EFFECT OF CRYOPROTECTANTS ON ACTIVITY OF SELECTED ENZYMES IN FISH EMBRYOS

Cryoprotectants, which are essential for minimizing cryoinjury during freezing, can be toxic to biological systems. Monohydric alcohols, dimethyl sulfoxide (Me(2)SO), and ethylene glycol (EG), are known to denature enzymes at room temperature. In this study, rosy barb (Puntius conchonius) and zebra fish (Brachydanio rerio) embryos at cleavage, epiboly, and closure of blastopore stages were exposed to Me(2)SO and EG at 1.0, 2.0, 3.0, and 4.0 M for 0.25, 0.5, 1.0, 2.0, and 3.0 h at room temperature. The cryoprotectants were then removed and the activities of two glycolytic enzymes, lactate dehydrogenase (LDH) and glucose-6-phosphate dehydrogenase (G-6-PDH), were determined.

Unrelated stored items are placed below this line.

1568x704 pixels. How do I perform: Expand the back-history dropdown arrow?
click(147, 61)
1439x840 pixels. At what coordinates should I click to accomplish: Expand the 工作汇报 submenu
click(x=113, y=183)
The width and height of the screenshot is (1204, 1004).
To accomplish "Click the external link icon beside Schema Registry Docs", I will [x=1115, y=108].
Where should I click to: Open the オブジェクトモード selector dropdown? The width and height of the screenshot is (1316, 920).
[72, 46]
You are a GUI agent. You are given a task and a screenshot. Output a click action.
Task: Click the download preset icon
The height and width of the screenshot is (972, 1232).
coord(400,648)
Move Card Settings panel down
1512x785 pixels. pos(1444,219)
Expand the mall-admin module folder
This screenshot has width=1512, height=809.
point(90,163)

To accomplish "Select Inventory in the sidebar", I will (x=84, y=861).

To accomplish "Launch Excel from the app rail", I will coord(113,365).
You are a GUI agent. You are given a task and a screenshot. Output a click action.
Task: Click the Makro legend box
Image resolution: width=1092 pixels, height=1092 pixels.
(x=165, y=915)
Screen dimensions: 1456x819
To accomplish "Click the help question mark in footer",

Cryoprotectant concentration and equilibration period had a significant (P < 0.05) effect on the total activity of the two enzymes. In both species the decline in enzymatic activity was more pronounced for G-6-PDH, and EG was more toxic than Me(2)SO. Zebra fish embryos were more resistant to cryoprotectant enzymatic denaturation than rosy barb embryos. For both species the total LDH activity measured after 3.0 h equilibration in 4.0 M Me(2)SO and EG declined sharply. In zebra fish cleavage, epiboly, and closure of blastopore embryos, the total LDH activity (of control value) when Me(2)SO and EG were used was reduced by 70.0 and 86.1, 79.2 and 83.0, and 57 and 75% for the three embryonic stages, respectively. Under similar conditions G-6-PDH activity was reduced by 100 and 100, 88.3 and 100, and 69.0 and 100%, respectively, for the same embryonic stages. Similarly for rosy barb embryos, the total LDH activity was reduced by 89.2 and 98.8, 85.0 and 87.1, and 80.6 and 95.4% when equilibrated in Me(2)SO and EG. In embryos at the closure of blastopore stage, G-6-PDH activity was reduced by 71.2% when equilibrated in 4 M Me(2)SO. The reduction in the total activity of these enzymes was probably due to the damage to the perivitelline membrane and blastoderm caused by the osmotic stress and partial denaturation of the leached enzymes within the perivitelline space. (C) 1995 Academic Press, Inc.